Provided passage -
↓

On the other hand, Pitchfork rightly found structural defects, noting that the songs lacked depth and that the album quickly became repetitive, while PopMatters didn't appreciate the latter-day Pumpkins-esque sugar rush of pop.
Zwan will be remembered as the curious bridge between Smashing Pumpkins and what that name would later devolve into.
Following the one-and-done adventure, Corgan resurrected the Pumpkins, retaining Chamberlain's services and hiring a rolling roster of session musicians, even replacing his long-term drummer following Chamberlain's departure in 2009.
That came two years after Zeitgeist, a tame nothing of an album only notable for a fun drum intro to opening track 'Doomsday Clock' and passable lead single 'Tarantula.'
Clip via Warner Bros. Records
The new Smashing Pumpkins landed in Dublin in 2008 for what went down as the single most disappointing gig this writer has ever had the misfortune of attending.
The RDS played host to a wildly self-indulgent two-and-a-half hour jam session in which Corgan proudly displayed a colossal ego, and a visible disdain for playing the songs people had parted with their money to hear, which rather summed up his dead-on-arrival rebirth.

↑

Supplied entries -
↓

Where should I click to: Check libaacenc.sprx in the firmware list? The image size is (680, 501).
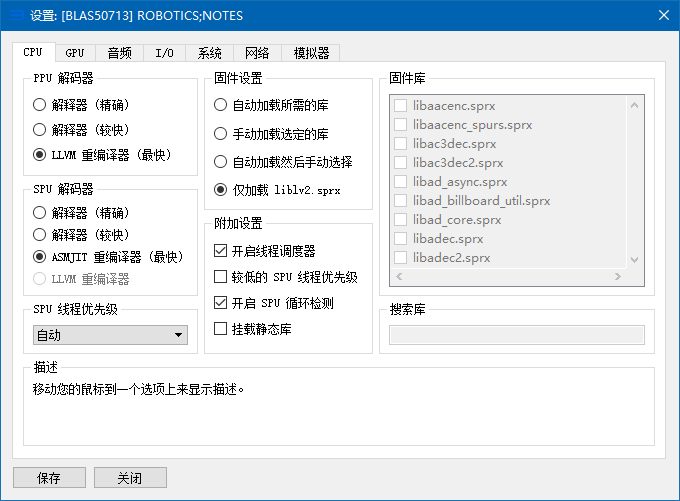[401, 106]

↑
↓

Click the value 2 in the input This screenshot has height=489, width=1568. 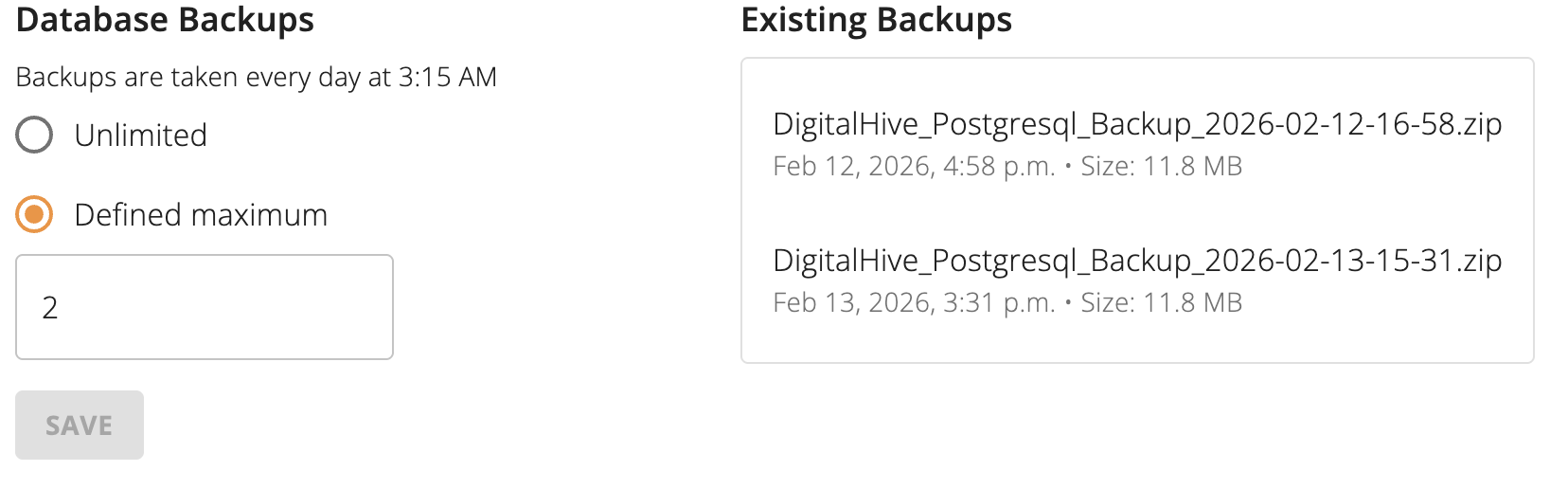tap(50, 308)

↑

Given problem - Please carry on the passage about Zwan and the later Smashing Pumpkins from its final sentence, keeping its voice. The material above stands apart from the passage on Zwan and the Smashing Pumpkins.

Answer to the task -
The Billy Corgan of 2018 is still busying himself with various projects, from a recent solo album to making a third go at running a professional wrestling promotion, as well as apparently getting the gang back together for one last run.
Not everyone is on board, sadly, as original bassist D'arcy Wretsky appears to have been left out in the cold, but it's a vaguely intriguing move and certainly more appropriate than trading under the name for glorified solo gigs.
His short-lived side project is ultimately a footnote in a strange career, one that has involved spectacular heights for a band that arguably were never supposed to enjoy them.
Indeed, it's hard to tell if Billy Corgan ever really did enjoy it, apart from when he plastered a smile across his features and took the time to form Zwan, and hey, look how that turned out.